Farkına varmaya başladığım hislerimden büyük bir kuvvetle sıyrılarak kolları arasından çıkmış bütün gece Peder ve ekibini yok sayarak neler olduğunu anlatmıştım. Kamer öfkeyle Gencer'e doğru yürüdüğünde başta Saldıray ve Kızıl olmak üzere birkaç adamı onu tutmaya çalışmış güçlükle de olsa sonunda zapt etmeyi başarmışlardı.

Kamer sonunda sakin olduğunu iddia ettiği ama patlamaya hazır bir volkan gibi Saldıray'ın karşısına geçtiğinde suratına okkalı bir yumruk atmış ben daha ne olduğunu anlayamadan hızla Gencer'in yanına gitmişti.

"Şiddete meyilli bu adam "Saldıray yerden burnunu tutarak kalkarken kendime gelip ona yardımcı oldum "eli de ağır vicdansızın.
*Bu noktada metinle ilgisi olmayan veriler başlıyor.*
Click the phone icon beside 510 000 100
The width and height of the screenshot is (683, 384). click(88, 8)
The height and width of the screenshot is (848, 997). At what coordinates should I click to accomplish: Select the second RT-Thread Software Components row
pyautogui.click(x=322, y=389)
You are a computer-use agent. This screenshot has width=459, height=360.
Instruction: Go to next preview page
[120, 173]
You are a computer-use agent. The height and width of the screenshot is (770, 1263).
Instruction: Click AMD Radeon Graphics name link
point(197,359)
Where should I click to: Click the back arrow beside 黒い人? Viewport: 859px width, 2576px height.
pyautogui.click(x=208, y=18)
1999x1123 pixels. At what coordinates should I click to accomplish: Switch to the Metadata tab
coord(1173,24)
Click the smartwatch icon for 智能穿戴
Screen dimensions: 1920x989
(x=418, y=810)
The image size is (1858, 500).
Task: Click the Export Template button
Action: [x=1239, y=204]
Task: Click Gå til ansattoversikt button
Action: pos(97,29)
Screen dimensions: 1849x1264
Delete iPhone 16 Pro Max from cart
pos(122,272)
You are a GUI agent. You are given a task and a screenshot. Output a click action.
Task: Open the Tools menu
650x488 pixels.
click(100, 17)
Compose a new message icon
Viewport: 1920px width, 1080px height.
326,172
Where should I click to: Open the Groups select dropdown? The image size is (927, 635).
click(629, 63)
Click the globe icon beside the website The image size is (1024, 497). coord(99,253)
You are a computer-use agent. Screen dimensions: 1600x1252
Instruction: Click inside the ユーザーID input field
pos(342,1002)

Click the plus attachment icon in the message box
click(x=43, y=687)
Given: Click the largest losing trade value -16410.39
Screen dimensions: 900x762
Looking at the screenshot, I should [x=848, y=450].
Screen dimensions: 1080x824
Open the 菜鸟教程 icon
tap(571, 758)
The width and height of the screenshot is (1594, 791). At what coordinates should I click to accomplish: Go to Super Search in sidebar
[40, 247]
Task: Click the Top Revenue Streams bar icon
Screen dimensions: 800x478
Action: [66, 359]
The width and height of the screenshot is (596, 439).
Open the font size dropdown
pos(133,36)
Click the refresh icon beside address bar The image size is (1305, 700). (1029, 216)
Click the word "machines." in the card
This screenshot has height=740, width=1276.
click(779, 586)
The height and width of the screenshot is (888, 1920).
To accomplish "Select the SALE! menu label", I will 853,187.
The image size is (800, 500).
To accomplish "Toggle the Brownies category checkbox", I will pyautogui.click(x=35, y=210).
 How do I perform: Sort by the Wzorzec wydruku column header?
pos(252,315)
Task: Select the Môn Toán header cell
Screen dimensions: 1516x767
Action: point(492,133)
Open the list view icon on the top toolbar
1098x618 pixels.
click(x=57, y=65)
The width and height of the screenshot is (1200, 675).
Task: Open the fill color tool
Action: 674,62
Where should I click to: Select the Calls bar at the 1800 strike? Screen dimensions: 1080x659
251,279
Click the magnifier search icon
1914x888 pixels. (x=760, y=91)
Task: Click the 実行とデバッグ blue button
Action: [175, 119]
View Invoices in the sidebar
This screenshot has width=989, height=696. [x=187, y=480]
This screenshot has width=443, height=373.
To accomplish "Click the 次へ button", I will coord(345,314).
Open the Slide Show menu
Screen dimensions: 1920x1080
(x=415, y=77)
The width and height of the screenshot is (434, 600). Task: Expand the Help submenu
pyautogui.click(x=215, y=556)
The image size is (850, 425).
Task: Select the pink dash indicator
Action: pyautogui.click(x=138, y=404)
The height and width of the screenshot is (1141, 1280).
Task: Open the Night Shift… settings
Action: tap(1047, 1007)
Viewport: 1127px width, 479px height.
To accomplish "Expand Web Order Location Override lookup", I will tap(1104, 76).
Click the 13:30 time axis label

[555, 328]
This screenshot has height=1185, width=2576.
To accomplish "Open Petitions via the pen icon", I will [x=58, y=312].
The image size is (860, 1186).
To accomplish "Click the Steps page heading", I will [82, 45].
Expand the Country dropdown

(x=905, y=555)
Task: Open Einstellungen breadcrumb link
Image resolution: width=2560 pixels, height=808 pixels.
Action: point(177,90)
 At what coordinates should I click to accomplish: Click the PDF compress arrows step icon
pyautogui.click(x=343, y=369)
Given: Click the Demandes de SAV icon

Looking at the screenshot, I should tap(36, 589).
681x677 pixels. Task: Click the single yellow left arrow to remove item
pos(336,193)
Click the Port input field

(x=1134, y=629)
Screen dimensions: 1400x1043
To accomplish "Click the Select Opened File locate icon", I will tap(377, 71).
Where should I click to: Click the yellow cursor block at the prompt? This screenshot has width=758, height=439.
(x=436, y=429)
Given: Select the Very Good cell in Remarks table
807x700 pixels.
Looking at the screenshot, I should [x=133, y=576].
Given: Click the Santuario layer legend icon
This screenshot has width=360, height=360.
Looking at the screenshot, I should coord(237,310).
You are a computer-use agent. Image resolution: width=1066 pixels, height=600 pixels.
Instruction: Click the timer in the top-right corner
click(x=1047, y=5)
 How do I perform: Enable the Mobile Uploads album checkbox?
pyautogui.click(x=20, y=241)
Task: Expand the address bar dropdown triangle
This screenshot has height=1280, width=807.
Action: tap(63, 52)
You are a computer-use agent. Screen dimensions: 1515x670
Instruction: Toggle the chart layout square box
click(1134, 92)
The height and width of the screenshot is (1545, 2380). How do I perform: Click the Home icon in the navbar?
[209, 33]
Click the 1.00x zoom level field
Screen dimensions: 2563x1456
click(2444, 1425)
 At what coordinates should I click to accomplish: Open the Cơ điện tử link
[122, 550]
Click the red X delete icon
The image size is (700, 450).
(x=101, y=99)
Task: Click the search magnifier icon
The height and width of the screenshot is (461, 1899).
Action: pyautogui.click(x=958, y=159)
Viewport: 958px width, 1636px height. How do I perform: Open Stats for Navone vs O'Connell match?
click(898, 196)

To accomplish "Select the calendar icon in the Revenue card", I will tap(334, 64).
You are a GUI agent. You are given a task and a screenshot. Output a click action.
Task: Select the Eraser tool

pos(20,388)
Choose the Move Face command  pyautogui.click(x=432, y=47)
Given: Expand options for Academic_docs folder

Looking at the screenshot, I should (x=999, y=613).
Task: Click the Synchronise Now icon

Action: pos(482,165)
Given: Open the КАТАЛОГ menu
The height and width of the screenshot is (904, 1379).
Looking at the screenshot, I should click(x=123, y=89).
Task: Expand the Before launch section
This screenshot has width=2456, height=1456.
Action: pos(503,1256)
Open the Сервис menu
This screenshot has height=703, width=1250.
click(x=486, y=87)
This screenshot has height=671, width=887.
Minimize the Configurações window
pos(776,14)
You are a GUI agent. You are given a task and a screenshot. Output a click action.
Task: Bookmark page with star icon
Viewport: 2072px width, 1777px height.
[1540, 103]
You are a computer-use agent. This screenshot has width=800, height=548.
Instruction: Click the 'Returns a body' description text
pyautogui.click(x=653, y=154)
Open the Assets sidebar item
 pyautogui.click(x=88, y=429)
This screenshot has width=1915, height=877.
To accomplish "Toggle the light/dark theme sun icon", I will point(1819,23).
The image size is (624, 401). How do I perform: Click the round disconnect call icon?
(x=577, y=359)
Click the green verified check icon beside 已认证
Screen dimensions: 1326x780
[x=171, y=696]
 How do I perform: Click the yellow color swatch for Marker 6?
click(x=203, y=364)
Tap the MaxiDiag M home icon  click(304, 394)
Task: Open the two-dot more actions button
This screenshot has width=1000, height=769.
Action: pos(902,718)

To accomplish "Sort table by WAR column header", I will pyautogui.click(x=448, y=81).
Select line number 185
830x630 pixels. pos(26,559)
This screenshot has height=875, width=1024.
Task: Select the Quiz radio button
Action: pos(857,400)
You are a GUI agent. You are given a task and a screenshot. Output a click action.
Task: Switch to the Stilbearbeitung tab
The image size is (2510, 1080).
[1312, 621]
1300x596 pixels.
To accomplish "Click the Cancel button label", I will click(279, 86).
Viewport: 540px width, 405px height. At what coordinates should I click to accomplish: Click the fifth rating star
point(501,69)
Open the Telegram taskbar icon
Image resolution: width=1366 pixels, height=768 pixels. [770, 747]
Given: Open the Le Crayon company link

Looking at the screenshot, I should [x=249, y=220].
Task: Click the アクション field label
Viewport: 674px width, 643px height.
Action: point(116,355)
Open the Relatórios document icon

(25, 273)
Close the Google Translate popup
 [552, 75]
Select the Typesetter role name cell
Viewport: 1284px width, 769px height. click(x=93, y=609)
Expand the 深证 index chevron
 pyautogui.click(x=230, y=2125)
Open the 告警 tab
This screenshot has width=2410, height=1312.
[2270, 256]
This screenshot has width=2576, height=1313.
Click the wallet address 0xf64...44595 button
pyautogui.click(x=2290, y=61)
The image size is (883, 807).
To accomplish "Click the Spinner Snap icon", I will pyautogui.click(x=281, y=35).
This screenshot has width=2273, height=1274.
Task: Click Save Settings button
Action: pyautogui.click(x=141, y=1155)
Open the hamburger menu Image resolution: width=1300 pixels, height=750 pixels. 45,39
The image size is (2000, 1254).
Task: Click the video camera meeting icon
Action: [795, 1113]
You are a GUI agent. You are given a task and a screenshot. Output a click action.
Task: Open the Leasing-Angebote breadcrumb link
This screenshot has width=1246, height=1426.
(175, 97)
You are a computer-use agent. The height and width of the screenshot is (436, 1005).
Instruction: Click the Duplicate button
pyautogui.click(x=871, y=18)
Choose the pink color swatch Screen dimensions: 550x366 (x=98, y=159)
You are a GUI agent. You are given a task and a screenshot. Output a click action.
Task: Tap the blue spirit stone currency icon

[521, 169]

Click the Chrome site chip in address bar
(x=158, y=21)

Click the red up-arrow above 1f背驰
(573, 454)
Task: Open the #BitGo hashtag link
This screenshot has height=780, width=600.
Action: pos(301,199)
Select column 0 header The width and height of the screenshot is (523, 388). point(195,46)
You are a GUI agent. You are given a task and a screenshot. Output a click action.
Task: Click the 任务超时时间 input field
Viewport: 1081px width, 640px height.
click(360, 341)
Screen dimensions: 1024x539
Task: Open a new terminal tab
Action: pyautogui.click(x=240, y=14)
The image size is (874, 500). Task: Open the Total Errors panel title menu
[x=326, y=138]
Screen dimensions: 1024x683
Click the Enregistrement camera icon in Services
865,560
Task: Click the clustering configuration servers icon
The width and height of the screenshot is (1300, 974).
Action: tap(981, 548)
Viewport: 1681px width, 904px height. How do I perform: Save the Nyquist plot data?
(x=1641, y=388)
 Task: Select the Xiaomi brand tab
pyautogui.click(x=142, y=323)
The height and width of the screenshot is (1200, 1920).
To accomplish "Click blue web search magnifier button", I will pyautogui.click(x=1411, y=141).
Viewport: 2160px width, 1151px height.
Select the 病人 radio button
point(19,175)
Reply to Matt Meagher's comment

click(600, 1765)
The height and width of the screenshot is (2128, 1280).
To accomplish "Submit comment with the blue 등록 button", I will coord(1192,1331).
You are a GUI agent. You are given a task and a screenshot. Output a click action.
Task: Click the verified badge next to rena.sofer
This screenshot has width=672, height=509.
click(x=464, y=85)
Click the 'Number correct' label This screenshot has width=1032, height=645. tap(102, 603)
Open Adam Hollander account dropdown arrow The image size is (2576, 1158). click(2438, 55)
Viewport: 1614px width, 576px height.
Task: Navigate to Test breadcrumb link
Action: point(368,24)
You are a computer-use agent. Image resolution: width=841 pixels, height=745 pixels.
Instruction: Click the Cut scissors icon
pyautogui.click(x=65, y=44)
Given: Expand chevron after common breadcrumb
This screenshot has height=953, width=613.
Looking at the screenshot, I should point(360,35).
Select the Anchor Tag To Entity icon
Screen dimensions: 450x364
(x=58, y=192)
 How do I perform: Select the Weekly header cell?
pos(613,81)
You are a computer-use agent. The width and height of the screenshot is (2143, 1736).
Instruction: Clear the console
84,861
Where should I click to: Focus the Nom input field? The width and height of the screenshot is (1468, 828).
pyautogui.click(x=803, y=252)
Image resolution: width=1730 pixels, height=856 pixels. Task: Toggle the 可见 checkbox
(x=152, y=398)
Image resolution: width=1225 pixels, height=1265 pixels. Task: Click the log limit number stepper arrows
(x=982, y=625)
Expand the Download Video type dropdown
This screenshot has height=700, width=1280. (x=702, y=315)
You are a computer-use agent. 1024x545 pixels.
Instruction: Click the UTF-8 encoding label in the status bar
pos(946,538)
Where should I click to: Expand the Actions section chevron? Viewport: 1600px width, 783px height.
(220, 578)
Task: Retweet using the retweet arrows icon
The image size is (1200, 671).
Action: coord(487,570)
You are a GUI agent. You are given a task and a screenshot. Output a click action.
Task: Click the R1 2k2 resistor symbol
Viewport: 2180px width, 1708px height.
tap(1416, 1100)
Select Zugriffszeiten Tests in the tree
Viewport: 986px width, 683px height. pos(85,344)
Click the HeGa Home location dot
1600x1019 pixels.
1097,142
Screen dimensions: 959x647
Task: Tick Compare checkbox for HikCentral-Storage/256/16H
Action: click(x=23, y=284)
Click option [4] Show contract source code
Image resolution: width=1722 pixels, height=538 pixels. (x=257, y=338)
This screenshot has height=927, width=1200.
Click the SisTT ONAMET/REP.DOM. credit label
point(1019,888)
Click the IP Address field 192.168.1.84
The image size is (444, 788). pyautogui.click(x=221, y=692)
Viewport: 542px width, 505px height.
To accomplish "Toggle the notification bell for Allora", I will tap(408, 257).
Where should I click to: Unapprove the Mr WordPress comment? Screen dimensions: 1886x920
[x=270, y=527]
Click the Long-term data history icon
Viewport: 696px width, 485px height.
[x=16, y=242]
Vuruyor mu öldürüyor mu belli değil "Saldıray'ın serzenişine boş bulunup gülerken bana yandan ters bir bakış atmış sonrasında yanından sinek kovalar gibi kovalamıştı. Emre yanımıza gelip bana Saldıray ile ilgileneceğini söylerken onu başımla onaylayıp vakit kaybetmeden Kamer'in yanına gittim.

"Benim de Nevzat ile meselem olduğunu biliyorsun "konunun beni ilgilendiren kısmına denk geldiğim için kendimi şanslı hissetmiştim "kapatmam gereken bir hesap var "sözleri üzerine babası ve karışmak zorunda olduğu yeraltı dünyasıyla alakalı durumların belki de daha fazlasını içeren bilgilerin Nevzat'ın elinde olduğunu tahmin etmiştim.

"Karaca senin meselenin neresinde Gencer? "Diye sordu Kamer asabi bir tavırla.

"Karaca senin hayatına girdiği andan itibaren araştırıyordum "başıyla Saldıray'ı gösterdi "onunla iş birliği yaptığını öğrendiğim andan itibaren merceğime Saldıray'ı da aldım "bunları tahmin etmek zor değildi. Gencer'in bu gerekçe dışında benimle daha farklı bir meselesi olduğunu seziyordum.

"Birazdan hayat hikayeni anlatacaksın diye korkuyorum "dedim bıkkın bir tavırla. Kamer olayı sulandırdığımı düşünmüş olacak ki bana yandan ters bir bakış attığında umursamayarak kollarımı göğsümde bağladım.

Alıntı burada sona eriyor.